3.5 stars
It’s 1942 in Kraków, Poland. 18 year old Sadie Gault has been forced into the Jewish ghetto with her mother and father due to the increasing restrictions enforced by the Nazi occupation. Their living conditions are cramped and food is scarce as the Gaults live among several other families. When Sadie wakes one night to hear the Nazi’s outside issuing an ‘aktion’ (the sudden unannounced arrest of large groups of Jews to be taken from the ghetto to camps) her already upside down world is changed forever. Before the Nazi’s can get inside, Sadie’s father quickly ushers Sadie and her mother into their downstairs bathroom. He surprises them both by moving the toilet aside and revealing a large hole that descends deep into the ground. After dropping down into it and sealing themselves inside, Sadie and her parents are confronted with what will become their home for the indefinite future: the dark, wet and filthy sewer system that runs underneath Kraków.
On the other side of the city in a more affluent part of town, a 19 year old Polish girl named Ella ventures outside to buy fruit for her step-mother. She purchases some cherries and eats a few on her walk back, stopping briefly to toss one of the pits into a nearby sewer grate. In a moment that can only be described as fate, Ella looks down into the sewer just as Sadie is looking up through the grate. Despite the initial shock, the two girls strike up a brief conversation. Sadie’s loneliness and Ella’s compassion end up creating the foundation for another secret meeting and an unlikely friendship slowly forms. Ella begins bringing Sadie food and tries to offer help in any way she can. But as WWII rages on and the streets become more and more dangerous, the girls’ visits become riskier to maintain.

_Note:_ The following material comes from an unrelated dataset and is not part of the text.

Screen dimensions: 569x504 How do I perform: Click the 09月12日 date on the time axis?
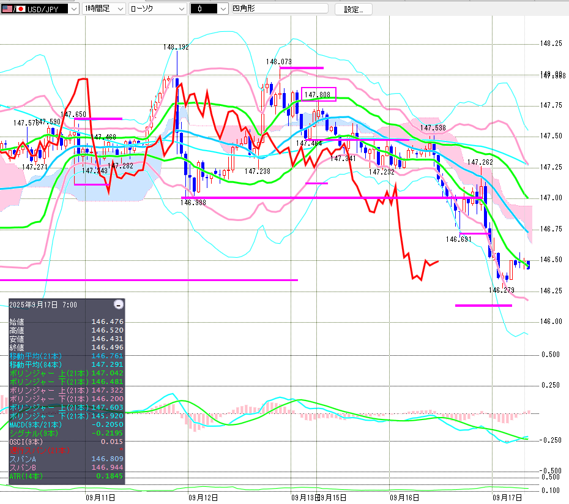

Inspired by real life events, The Woman with the Blue Star is a breathtaking story that explores the most crucial elements of humanity under the most horrific of circumstances. The most powerful component of this novel is Pam Jenoff’s ability to write about the complexities of hope and despair and how both of these feelings can exist in a person simultaneously. Sadie and Ella both witnessed some of the worst things humans can do to one
another, yet they still found a way to experience small joys and visions of a better future. At one point in the book, Sadie’s father says: “Freedom is where you find it” which I found to be a perfect summary of the hope these characters created. This in contrast to the cruelty of the war
was a powerful ode to just how deeply complex and resilient humans can be.